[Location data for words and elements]
*****

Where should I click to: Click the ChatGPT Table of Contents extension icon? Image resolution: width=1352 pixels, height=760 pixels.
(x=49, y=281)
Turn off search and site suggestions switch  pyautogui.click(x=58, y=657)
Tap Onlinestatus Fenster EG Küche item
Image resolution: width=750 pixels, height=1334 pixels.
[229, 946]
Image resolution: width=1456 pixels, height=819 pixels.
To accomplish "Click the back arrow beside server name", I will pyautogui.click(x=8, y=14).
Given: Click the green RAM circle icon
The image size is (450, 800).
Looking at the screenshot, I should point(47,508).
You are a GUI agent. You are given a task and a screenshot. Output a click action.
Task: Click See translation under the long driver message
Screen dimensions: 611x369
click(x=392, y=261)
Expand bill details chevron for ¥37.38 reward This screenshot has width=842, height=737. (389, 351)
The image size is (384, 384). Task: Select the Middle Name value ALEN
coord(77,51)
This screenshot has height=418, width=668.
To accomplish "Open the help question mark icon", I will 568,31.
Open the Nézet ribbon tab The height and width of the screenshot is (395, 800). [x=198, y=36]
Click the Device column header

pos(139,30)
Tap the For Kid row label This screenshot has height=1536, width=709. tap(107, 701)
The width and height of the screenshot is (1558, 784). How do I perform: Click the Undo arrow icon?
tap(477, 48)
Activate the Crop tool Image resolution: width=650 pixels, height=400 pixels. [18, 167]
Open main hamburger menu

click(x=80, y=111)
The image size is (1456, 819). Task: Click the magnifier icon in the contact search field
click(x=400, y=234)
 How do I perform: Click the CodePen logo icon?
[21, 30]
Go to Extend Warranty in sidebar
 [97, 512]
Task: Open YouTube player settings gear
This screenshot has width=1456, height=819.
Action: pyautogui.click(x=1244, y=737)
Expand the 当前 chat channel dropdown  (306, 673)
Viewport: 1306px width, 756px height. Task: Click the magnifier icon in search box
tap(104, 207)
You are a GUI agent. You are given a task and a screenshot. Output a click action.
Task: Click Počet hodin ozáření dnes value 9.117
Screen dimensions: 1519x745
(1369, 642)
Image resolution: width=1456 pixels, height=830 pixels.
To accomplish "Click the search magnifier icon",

*****

Directive: Could you write out all of the items above word for word, changing nothing?

Task solution:
Where should I click to: Click the ChatGPT Table of Contents extension icon? Image resolution: width=1352 pixels, height=760 pixels.
(x=49, y=281)
Turn off search and site suggestions switch  pyautogui.click(x=58, y=657)
Tap Onlinestatus Fenster EG Küche item
Image resolution: width=750 pixels, height=1334 pixels.
[229, 946]
Image resolution: width=1456 pixels, height=819 pixels.
To accomplish "Click the back arrow beside server name", I will pyautogui.click(x=8, y=14).
Given: Click the green RAM circle icon
The image size is (450, 800).
Looking at the screenshot, I should point(47,508).
You are a GUI agent. You are given a task and a screenshot. Output a click action.
Task: Click See translation under the long driver message
Screen dimensions: 611x369
click(x=392, y=261)
Expand bill details chevron for ¥37.38 reward This screenshot has width=842, height=737. (389, 351)
The image size is (384, 384). Task: Select the Middle Name value ALEN
coord(77,51)
This screenshot has height=418, width=668.
To accomplish "Open the help question mark icon", I will 568,31.
Open the Nézet ribbon tab The height and width of the screenshot is (395, 800). [x=198, y=36]
Click the Device column header

pos(139,30)
Tap the For Kid row label This screenshot has height=1536, width=709. tap(107, 701)
The width and height of the screenshot is (1558, 784). How do I perform: Click the Undo arrow icon?
tap(477, 48)
Activate the Crop tool Image resolution: width=650 pixels, height=400 pixels. [18, 167]
Open main hamburger menu

click(x=80, y=111)
The image size is (1456, 819). Task: Click the magnifier icon in the contact search field
click(x=400, y=234)
 How do I perform: Click the CodePen logo icon?
[21, 30]
Go to Extend Warranty in sidebar
 [97, 512]
Task: Open YouTube player settings gear
This screenshot has width=1456, height=819.
Action: pyautogui.click(x=1244, y=737)
Expand the 当前 chat channel dropdown  (306, 673)
Viewport: 1306px width, 756px height. Task: Click the magnifier icon in search box
tap(104, 207)
You are a GUI agent. You are given a task and a screenshot. Output a click action.
Task: Click Počet hodin ozáření dnes value 9.117
Screen dimensions: 1519x745
(1369, 642)
Image resolution: width=1456 pixels, height=830 pixels.
To accomplish "Click the search magnifier icon",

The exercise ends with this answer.